Are transfusions safe?

Almost always, yes. The main risk from a transfusion is being given blood of the wrong blood group. A smaller risk is catching an infection. To ensure you receive the right blood, the clinical staff make careful identification checks before any transfusion. They will ask you to state your full name and date of birth. They will then check the details on your wristband to ensure that you receive the right blood. They will regularly monitor you during your transfusion and ask how you feel.

Donated blood will be specially selected to match your own blood for the most important blood groups. But, because your red blood cells carry over 100 different blood groups, an exact match is not possible. About one in every 15-20 patients develops an antibody to the donated blood, and will need to have specially matched blood. If you have a card saying that you need to have special blood, please show it to your nurse. Fortunately, severe reactions to blood transfusions are extremely rare.
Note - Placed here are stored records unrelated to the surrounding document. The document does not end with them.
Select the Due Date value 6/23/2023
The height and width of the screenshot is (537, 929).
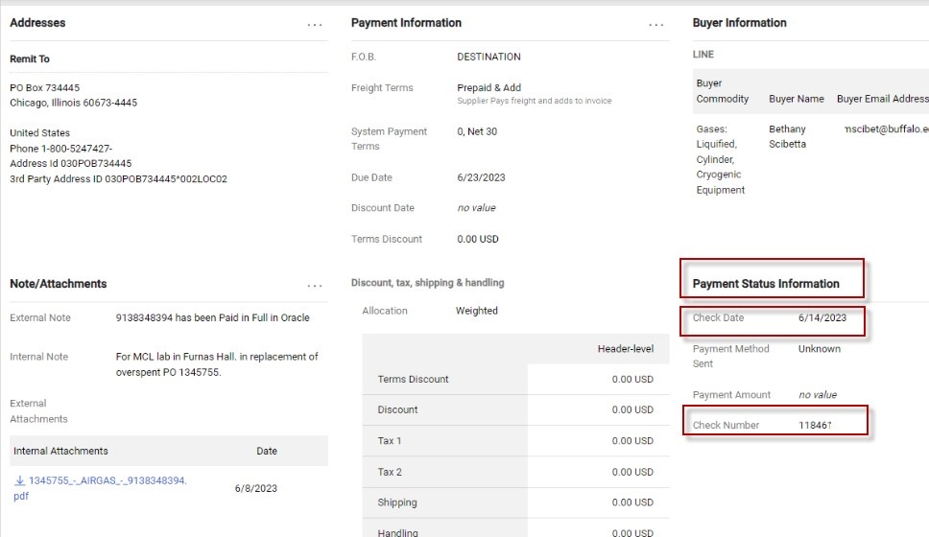point(481,177)
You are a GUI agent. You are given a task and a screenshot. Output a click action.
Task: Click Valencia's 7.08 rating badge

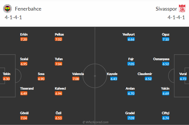pyautogui.click(x=76, y=79)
But when they do occur, staff are trained to recognise and deal with them.

Please inform the orthopaedic team if your religion/belief system has an objection to you receiving blood products.

Other information

If you are interested in finding out more about blood transfusions and have access to the internet, you might find the following website useful:

National Blood Services –

Joint School

You will be invited to attend an education session which we call Joint School. This session is based at Yeovil District Hospital and will last for approximately 1 – 2 hours. It is run by the Therapy Team with input from the Nursing Team and aims to teach you about knee Replacement and your recovery.

The session will provide information about your procedure and you will have the opportunity to ask questions and discuss any concerns. You will be taught specific exercises to strengthen the muscles around your knee.
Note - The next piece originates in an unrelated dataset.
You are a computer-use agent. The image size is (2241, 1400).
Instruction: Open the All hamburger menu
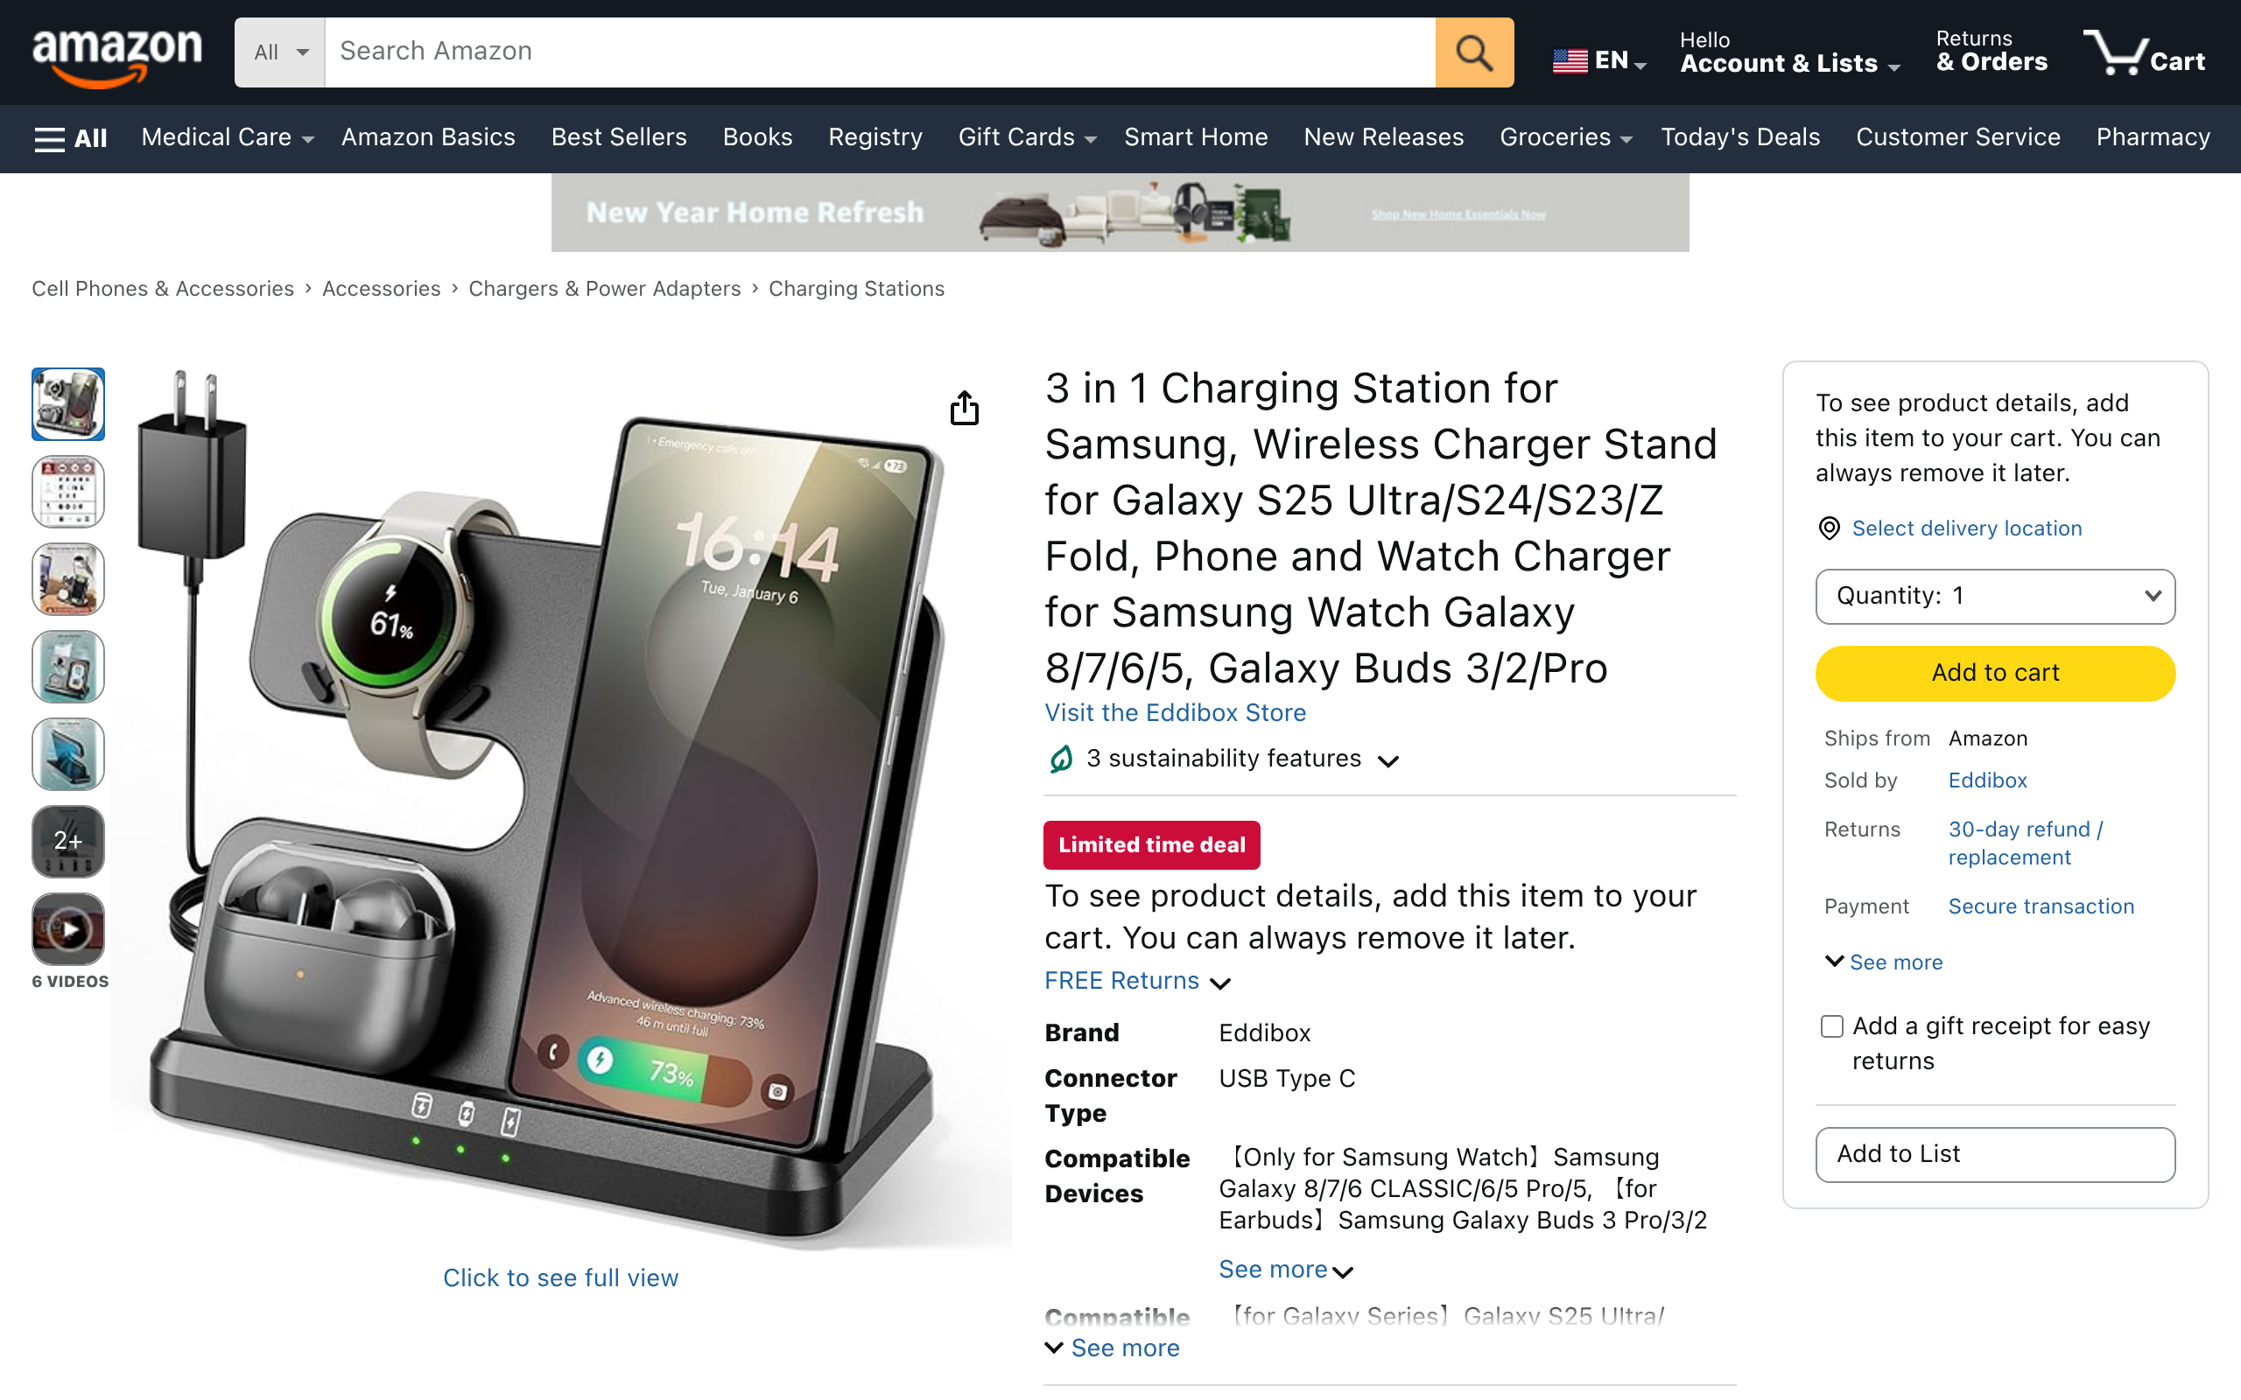pyautogui.click(x=70, y=138)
Please make every effort to attend because you will be given vital information about your surgery and how you can help yourself to make a good recovery.

Exercising before surgery

It is important to be as fit as possible before undergoing a total knee replacement. This will make your recovery much faster. Six exercises are shown that you should start doing now and continue until your surgery.

You should be able to do them in 15 – 20 minutes, and it is recommended that you do all of them twice a day. It is not harmful for you to do more.
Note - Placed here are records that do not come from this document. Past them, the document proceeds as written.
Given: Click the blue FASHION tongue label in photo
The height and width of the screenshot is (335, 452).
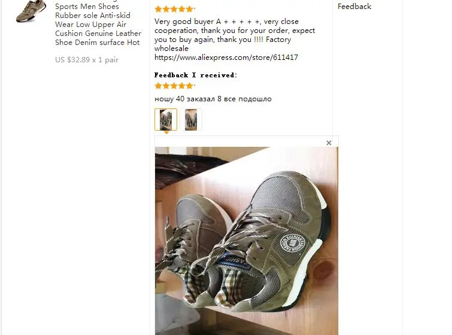Looking at the screenshot, I should click(233, 260).
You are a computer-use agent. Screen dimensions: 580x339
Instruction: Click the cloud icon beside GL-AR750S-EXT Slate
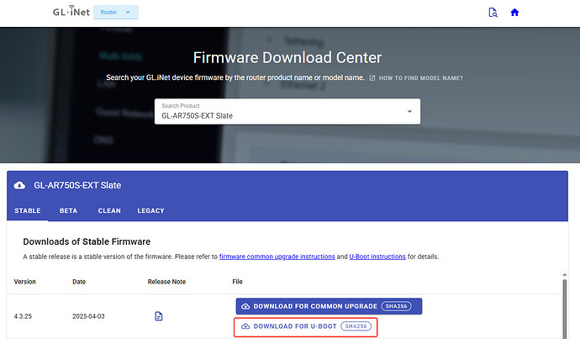(x=20, y=185)
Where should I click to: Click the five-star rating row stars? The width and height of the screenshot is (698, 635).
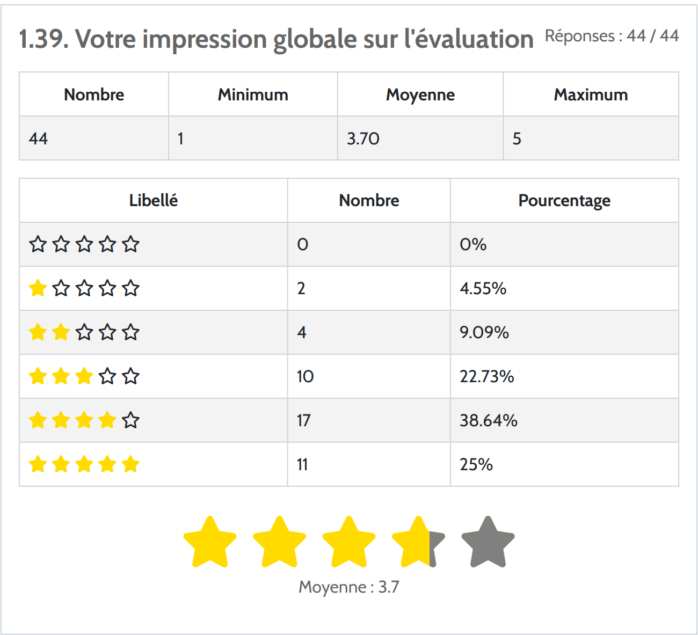coord(84,464)
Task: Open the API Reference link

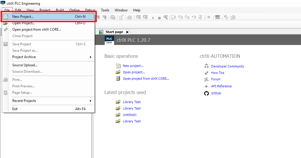Action: point(221,86)
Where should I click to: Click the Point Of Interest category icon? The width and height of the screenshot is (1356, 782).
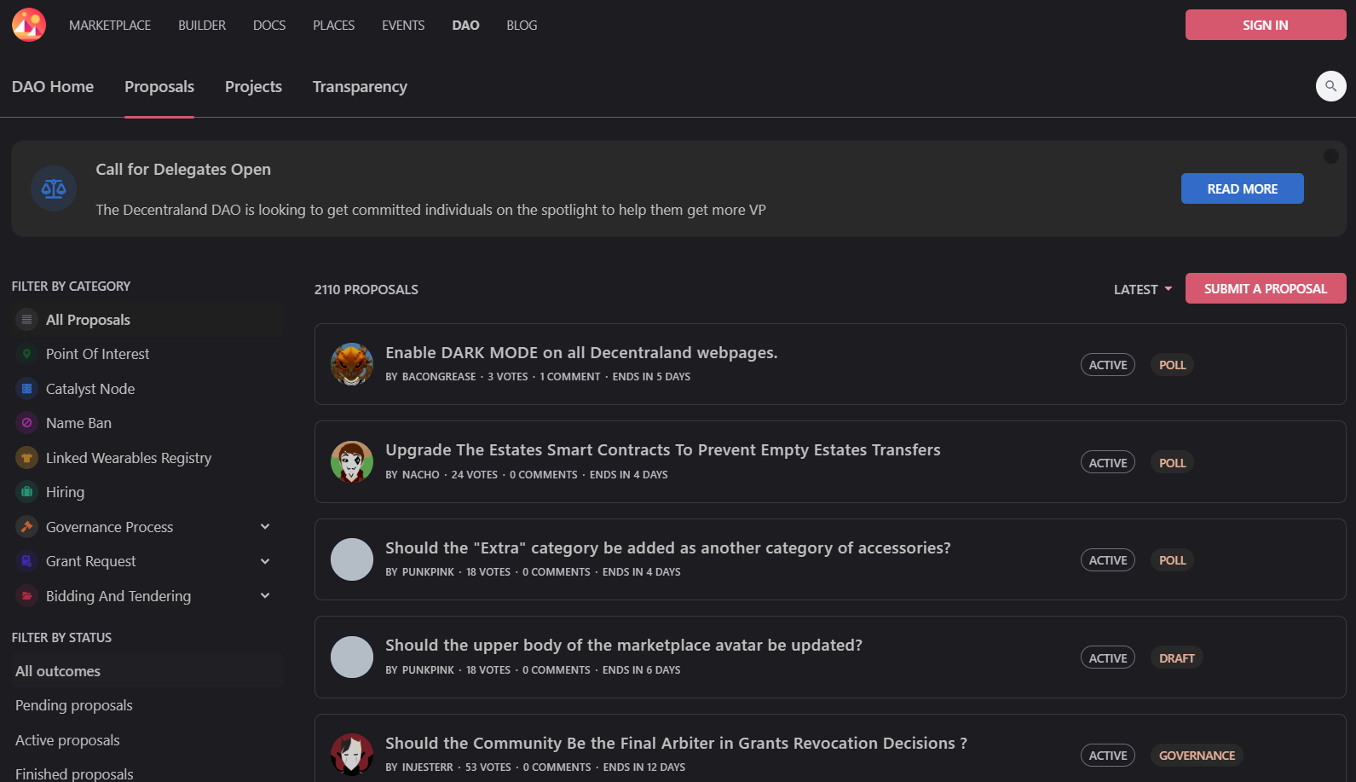27,354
Consider this a minimum amount of exercise prior to your surgery.

Also, remember that you need to strengthen your entire body, not just your leg. It is very important for you to strengthen your arms (e.g. by doing chair push ups see video link below). You will be relying on your arms to help you get in and out of bed, chairs and to walk with sticks.

Stop any exercise that is too painful.

If you find these exercises difficult, build up to the suggested number gradually.

Activity guidelines pre-op: exercises (Click links below to see videos)

  1. Ankle pumps
  2. Static quads
  3. Inner range quads
  4. Straight leg raises
  5. Knee extension (bend & straighten)
  6. Arm chair push-ups

Arranging some support for when you return home

If you have not already done so, please start thinking about when you go home and start to organise and make the necessary arrangements.

These are the things that you need to consider:

Many patients find it helpful if friends or relatives come to stay, or they go and stay with them following your discharge from hospital.

Convalescence is not funded by the hospital or social services, you may be able to arrange this privately. Home care is limited and the need is assessed on an individual basis. You need to consider how you will manage any caring responsibilities you have (including pets), shopping, laundry and meals.

Preparing your home for your return

It is very important that your home situation is suitable for you to return to following your surgery, especially if you live alone. Here are some things you should do:

  • Clean and do the laundry and put it away.
  • Put clean sheets on the bed.
  • Prepare meals and freeze them or buy ready meals that are easy to prepare.
  • Pick up loose rugs and mats.
  • Make sure there is room to walk from room to room without obstacles getting in your way.

It is your responsibility to ensure you have suitable transport for your admission and discharge home.